Document text
####

Similar to an example from last week "`lambda x: x + 1`"

In [None]:
MyFunction(3)

In [None]:
MyFunction(3.1415)
# MyFunction("one")

We can make more complicated functions by including more lines.

In [None]:
def GetWord(s, i):                      # Two input variables: s and i
    s_clean = s.replace('.', '')        # Remove '.' from string s
    words = s_clean.split(' ')          # Cut string s_clean into substrings
    return words[i]                     # Output the ith word

In [None]:
GetWord("Nitwit. Blubber. Oddment. Tweak.", 1)

In [None]:
GetWord("Repetition legitimizes. Repetition legitimizes.", 2)

---

Back to the goal at hand. We want a function that accomplishes the following.

**INPUT:** a pandas data frame representing two columns (ind. then dep.) of data

**OUTPUT:** a `matplotlib` plot of the data including the mean point.

We will do this in 2 stages.

####

Listed entries

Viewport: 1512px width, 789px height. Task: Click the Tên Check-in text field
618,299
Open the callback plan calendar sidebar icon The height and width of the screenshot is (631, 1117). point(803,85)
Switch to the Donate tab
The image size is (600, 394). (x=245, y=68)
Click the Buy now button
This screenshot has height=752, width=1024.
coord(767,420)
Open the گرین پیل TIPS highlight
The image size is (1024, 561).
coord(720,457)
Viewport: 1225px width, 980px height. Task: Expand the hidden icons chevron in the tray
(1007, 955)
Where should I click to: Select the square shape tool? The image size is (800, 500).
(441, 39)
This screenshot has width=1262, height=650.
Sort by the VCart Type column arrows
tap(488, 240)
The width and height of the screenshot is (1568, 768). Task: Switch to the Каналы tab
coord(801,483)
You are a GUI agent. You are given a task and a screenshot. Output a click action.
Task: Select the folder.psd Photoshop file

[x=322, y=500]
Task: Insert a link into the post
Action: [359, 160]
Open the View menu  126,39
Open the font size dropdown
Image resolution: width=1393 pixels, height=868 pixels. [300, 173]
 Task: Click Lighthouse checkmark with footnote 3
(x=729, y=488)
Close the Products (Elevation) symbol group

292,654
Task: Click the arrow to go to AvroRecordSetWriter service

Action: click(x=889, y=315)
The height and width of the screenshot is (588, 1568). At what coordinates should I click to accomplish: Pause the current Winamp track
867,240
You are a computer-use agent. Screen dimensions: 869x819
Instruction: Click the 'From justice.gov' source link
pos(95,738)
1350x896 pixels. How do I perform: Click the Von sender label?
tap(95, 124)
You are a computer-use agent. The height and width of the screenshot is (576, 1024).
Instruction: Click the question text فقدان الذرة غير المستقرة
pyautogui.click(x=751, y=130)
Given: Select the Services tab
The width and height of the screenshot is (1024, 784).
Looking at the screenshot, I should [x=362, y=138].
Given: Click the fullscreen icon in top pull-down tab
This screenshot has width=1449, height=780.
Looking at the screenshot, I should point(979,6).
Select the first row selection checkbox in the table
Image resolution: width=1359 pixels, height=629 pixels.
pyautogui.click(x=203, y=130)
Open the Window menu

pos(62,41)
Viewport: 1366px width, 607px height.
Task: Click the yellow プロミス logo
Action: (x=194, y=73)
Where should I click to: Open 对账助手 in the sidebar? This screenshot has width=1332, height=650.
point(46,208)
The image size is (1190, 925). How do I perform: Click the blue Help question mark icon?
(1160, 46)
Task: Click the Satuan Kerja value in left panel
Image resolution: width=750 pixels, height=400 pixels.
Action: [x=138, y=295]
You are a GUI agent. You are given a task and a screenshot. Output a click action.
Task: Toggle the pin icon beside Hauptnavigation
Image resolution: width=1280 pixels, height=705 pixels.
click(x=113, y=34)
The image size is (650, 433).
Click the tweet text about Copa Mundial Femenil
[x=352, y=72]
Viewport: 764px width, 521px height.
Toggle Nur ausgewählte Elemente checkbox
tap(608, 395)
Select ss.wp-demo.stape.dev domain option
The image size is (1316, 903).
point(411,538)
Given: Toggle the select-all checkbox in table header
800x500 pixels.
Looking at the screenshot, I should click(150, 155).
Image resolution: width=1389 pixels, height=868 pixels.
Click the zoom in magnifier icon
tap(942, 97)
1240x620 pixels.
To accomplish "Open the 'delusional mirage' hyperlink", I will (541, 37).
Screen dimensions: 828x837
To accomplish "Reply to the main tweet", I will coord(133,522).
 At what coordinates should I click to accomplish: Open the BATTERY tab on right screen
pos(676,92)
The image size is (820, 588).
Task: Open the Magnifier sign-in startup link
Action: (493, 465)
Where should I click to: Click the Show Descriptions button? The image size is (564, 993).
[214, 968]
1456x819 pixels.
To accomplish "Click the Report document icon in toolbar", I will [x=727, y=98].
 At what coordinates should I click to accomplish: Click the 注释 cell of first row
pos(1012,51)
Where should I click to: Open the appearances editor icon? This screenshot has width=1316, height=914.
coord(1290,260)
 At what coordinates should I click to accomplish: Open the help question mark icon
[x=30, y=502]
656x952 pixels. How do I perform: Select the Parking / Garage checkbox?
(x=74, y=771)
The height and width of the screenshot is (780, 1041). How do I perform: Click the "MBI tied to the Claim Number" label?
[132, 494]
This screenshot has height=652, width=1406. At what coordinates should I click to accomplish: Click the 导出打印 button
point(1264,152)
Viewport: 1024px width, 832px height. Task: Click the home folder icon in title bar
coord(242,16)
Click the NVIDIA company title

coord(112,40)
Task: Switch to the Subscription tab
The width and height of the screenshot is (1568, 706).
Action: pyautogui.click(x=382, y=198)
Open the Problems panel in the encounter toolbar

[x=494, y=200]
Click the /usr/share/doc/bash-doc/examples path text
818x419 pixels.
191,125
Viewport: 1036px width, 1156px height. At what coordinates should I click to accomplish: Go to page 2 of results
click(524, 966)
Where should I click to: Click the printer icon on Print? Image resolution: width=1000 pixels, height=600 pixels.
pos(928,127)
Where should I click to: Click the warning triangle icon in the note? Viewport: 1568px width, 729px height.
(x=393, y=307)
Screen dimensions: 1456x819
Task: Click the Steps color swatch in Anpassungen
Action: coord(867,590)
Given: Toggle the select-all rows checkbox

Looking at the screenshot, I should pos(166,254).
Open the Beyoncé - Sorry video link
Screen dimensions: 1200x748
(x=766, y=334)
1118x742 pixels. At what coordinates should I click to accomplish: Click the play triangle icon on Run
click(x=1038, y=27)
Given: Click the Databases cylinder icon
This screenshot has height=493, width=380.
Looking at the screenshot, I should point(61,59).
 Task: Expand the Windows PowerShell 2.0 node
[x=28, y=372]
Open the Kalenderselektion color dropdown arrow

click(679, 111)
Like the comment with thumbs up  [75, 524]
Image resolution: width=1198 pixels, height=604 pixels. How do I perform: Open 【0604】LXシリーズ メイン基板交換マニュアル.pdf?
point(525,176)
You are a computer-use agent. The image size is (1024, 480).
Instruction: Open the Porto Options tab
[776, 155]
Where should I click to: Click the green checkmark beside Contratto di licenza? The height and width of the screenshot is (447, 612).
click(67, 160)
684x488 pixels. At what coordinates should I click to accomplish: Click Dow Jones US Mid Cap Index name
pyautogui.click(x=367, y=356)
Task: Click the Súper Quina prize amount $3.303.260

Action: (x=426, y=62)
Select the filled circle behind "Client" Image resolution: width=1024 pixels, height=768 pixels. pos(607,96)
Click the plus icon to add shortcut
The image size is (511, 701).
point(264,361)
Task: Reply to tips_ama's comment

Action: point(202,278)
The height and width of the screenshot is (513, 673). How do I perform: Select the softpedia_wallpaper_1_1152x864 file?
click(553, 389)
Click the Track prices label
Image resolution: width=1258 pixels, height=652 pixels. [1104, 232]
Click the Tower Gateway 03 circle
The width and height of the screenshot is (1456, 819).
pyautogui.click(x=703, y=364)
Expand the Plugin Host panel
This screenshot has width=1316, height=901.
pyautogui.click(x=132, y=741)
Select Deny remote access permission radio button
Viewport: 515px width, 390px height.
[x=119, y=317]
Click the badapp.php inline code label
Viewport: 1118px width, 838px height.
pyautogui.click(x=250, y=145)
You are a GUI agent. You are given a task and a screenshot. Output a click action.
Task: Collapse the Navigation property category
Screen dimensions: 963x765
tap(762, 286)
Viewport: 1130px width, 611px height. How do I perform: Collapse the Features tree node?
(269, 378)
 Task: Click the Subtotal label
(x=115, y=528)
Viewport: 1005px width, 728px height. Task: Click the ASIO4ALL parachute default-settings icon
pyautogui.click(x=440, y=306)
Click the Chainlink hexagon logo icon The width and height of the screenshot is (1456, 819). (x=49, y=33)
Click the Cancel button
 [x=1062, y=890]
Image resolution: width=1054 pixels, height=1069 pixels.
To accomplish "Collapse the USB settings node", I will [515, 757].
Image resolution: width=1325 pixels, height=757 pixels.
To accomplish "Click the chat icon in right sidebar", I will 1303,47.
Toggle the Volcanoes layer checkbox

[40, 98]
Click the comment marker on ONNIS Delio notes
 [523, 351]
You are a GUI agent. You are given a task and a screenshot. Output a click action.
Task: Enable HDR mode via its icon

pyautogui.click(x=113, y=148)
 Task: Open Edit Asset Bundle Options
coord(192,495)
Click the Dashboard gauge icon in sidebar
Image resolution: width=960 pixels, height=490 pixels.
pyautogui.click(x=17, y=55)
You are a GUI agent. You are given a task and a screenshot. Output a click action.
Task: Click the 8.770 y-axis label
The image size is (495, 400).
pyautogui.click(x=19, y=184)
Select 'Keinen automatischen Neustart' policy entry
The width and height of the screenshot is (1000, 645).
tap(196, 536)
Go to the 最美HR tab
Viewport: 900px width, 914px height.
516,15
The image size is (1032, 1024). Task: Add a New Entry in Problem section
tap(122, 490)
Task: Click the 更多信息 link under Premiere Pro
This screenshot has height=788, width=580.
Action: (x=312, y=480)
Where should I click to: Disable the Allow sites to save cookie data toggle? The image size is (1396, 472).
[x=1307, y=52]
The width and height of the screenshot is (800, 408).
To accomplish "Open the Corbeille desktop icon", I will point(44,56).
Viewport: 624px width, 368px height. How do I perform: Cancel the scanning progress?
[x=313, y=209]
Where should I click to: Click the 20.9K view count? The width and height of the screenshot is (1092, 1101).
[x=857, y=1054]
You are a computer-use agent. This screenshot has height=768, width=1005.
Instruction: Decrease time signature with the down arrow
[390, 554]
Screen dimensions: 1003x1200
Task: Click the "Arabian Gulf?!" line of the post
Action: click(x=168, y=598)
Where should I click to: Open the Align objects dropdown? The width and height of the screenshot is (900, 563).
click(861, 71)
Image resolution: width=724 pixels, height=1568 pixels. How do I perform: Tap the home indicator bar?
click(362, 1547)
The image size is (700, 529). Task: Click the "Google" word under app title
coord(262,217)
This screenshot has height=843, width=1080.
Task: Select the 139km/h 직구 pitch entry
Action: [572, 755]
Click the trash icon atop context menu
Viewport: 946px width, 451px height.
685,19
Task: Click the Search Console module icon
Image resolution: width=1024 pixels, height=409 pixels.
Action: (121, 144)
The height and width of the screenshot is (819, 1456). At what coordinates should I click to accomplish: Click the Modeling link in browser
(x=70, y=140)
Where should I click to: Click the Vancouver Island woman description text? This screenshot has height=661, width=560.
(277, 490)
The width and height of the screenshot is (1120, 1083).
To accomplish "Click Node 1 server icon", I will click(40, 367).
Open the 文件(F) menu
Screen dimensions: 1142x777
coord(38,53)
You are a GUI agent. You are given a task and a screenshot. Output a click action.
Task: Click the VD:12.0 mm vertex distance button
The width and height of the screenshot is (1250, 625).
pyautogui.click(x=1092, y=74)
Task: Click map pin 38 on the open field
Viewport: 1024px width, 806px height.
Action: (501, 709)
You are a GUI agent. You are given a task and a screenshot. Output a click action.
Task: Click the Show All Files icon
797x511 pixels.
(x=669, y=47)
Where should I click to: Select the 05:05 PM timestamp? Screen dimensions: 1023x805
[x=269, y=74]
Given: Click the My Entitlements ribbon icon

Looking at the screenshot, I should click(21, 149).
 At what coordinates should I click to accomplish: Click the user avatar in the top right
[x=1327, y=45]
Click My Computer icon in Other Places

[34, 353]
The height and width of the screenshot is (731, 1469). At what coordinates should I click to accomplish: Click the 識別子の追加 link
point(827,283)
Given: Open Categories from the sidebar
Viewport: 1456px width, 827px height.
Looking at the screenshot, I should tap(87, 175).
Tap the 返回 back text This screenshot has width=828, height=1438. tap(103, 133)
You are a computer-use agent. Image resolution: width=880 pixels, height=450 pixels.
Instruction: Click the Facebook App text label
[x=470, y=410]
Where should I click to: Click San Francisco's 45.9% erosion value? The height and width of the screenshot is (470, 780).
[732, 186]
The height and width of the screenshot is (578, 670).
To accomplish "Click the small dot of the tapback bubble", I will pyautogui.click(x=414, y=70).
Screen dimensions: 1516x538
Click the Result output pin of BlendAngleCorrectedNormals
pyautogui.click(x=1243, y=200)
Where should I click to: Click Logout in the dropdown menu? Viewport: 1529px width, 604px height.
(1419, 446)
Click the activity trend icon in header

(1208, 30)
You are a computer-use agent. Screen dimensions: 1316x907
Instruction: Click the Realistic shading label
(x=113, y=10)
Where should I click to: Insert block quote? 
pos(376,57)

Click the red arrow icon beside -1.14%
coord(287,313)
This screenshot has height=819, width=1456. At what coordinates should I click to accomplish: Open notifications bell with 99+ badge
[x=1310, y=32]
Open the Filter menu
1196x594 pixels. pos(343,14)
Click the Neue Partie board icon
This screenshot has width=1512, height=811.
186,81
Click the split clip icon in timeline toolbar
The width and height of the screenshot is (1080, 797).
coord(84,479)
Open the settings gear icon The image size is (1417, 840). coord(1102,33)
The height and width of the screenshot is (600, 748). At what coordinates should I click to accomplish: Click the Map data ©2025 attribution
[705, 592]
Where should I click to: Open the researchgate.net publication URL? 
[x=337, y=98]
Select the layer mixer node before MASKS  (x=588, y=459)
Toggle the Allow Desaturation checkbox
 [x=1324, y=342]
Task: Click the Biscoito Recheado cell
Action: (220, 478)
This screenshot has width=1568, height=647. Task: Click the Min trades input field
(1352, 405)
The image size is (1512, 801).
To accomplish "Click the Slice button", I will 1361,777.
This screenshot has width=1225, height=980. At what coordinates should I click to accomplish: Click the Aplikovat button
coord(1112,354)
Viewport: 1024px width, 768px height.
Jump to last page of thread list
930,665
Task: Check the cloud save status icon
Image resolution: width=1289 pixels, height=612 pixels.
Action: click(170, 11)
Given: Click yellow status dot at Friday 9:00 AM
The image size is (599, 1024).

####

Task requirements
a. In the Python functions text, what is the output of the function described as the goal?
b. Rewrite the records starting at the line containing "Where should I click to: Click the green" and ending at the line containing "pyautogui.click(x=132, y=741)", with "Track prices" swapped for "Track orders" and nothing else changed.

Solutions to the exercise
a. A `matplotlib` plot of the data including the mean point.

b.
Where should I click to: Click the green checkmark beside Contratto di licenza? The height and width of the screenshot is (447, 612).
click(67, 160)
684x488 pixels. At what coordinates should I click to accomplish: Click Dow Jones US Mid Cap Index name
pyautogui.click(x=367, y=356)
Task: Click the Súper Quina prize amount $3.303.260

Action: (x=426, y=62)
Select the filled circle behind "Client" Image resolution: width=1024 pixels, height=768 pixels. pos(607,96)
Click the plus icon to add shortcut
The image size is (511, 701).
point(264,361)
Task: Reply to tips_ama's comment

Action: point(202,278)
The height and width of the screenshot is (513, 673). How do I perform: Select the softpedia_wallpaper_1_1152x864 file?
click(553, 389)
Click the Track orders label
Image resolution: width=1258 pixels, height=652 pixels. [1104, 232]
Click the Tower Gateway 03 circle
The width and height of the screenshot is (1456, 819).
pyautogui.click(x=703, y=364)
Expand the Plugin Host panel
This screenshot has width=1316, height=901.
pyautogui.click(x=132, y=741)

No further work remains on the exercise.